TASK DATA
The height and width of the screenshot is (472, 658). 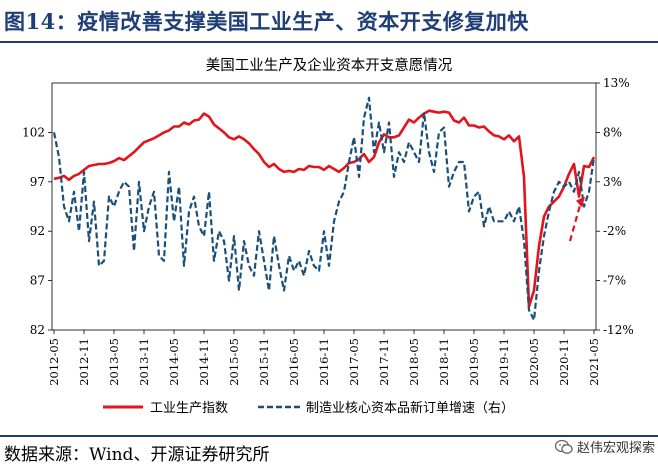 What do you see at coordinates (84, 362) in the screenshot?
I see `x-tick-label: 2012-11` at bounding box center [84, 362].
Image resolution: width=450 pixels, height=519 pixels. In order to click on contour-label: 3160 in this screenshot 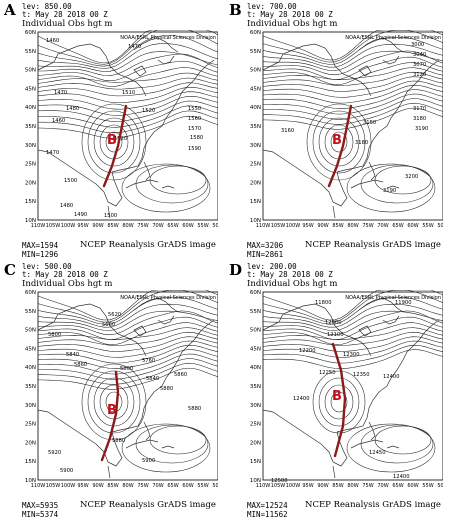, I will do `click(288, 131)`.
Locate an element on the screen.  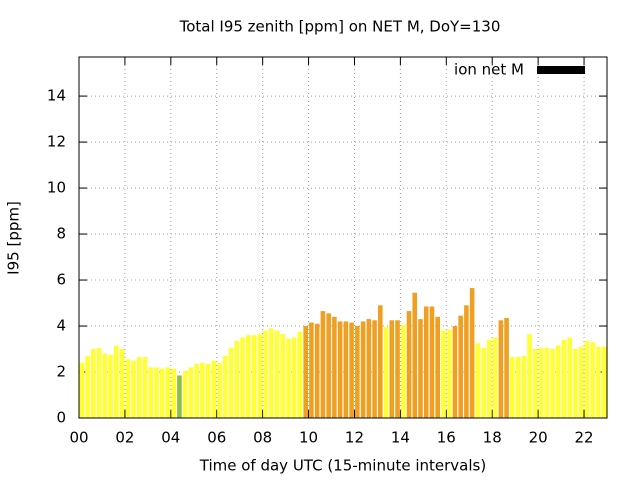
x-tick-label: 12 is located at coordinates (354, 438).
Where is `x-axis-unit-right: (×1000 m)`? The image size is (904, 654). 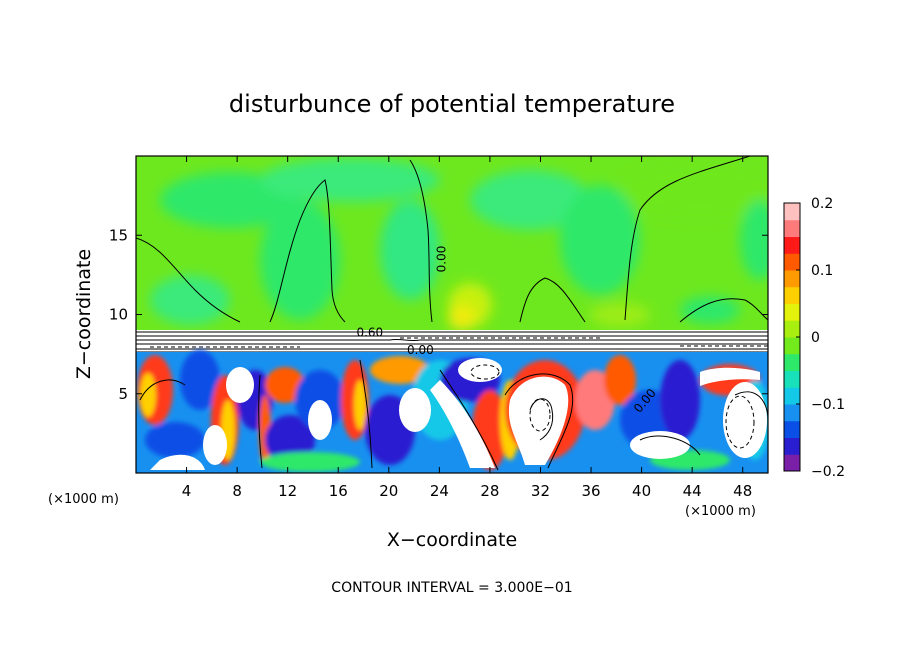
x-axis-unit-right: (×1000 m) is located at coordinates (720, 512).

--

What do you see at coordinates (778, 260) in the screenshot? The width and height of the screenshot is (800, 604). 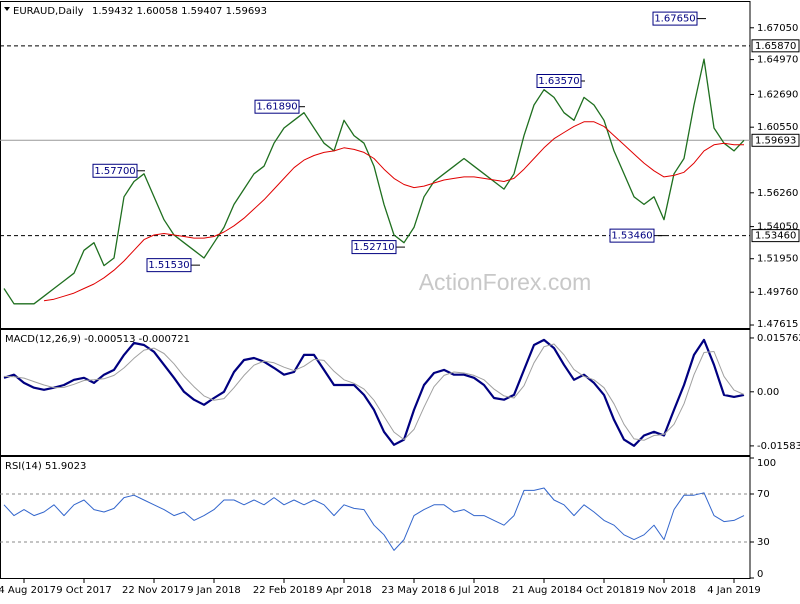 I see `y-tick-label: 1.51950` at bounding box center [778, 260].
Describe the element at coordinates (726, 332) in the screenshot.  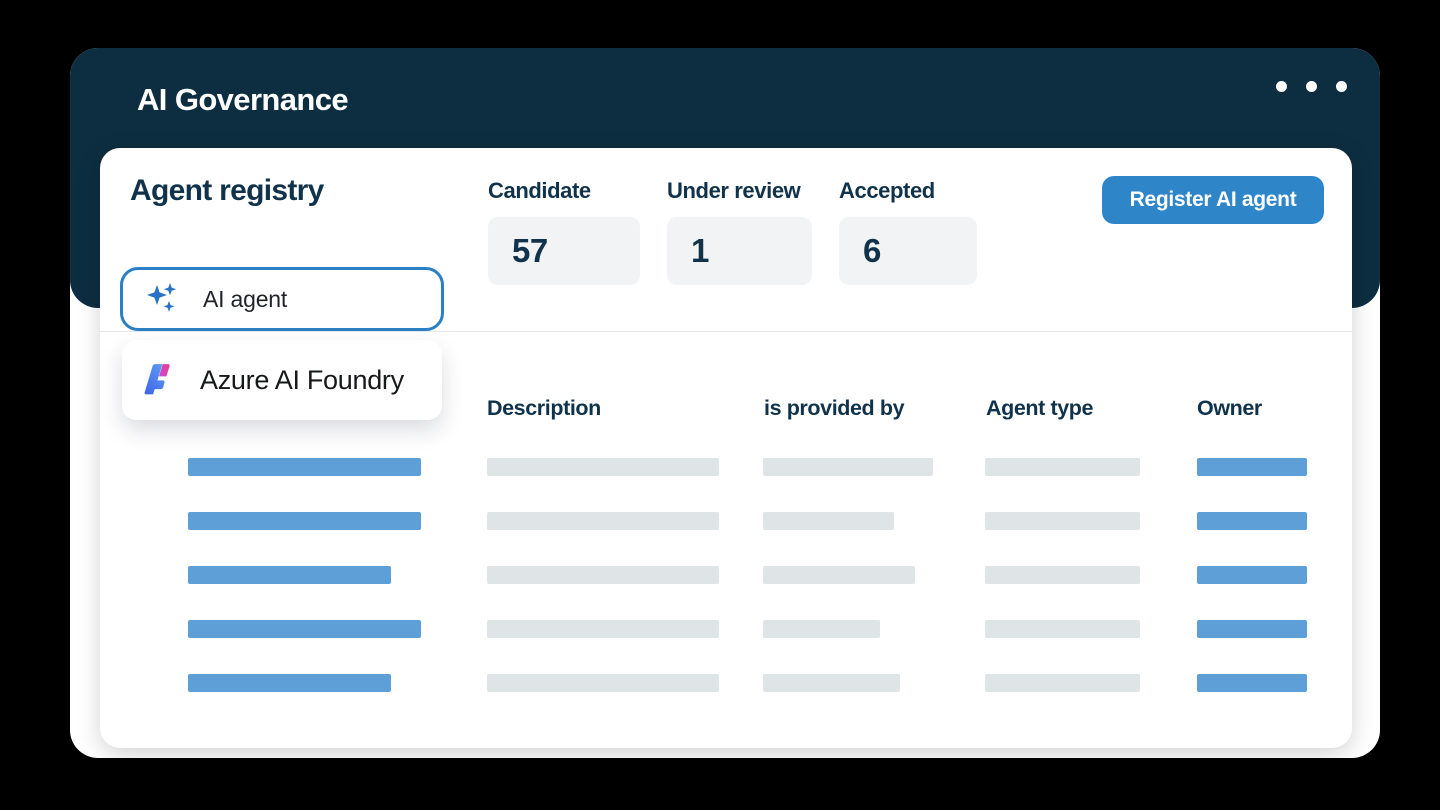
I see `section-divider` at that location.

EXERCISE DESCRIPTION
Copy out the lines starting at the one containing "is (904, 654)." and ending at the one containing "x-axis-unit-right: (×1000 m) is", with both of those lines included. Leave the pictures out of your copy.

WRITTEN SOLUTION
Where is `x-axis-unit-right: (×1000 m)`? The image size is (904, 654). 
x-axis-unit-right: (×1000 m) is located at coordinates (720, 512).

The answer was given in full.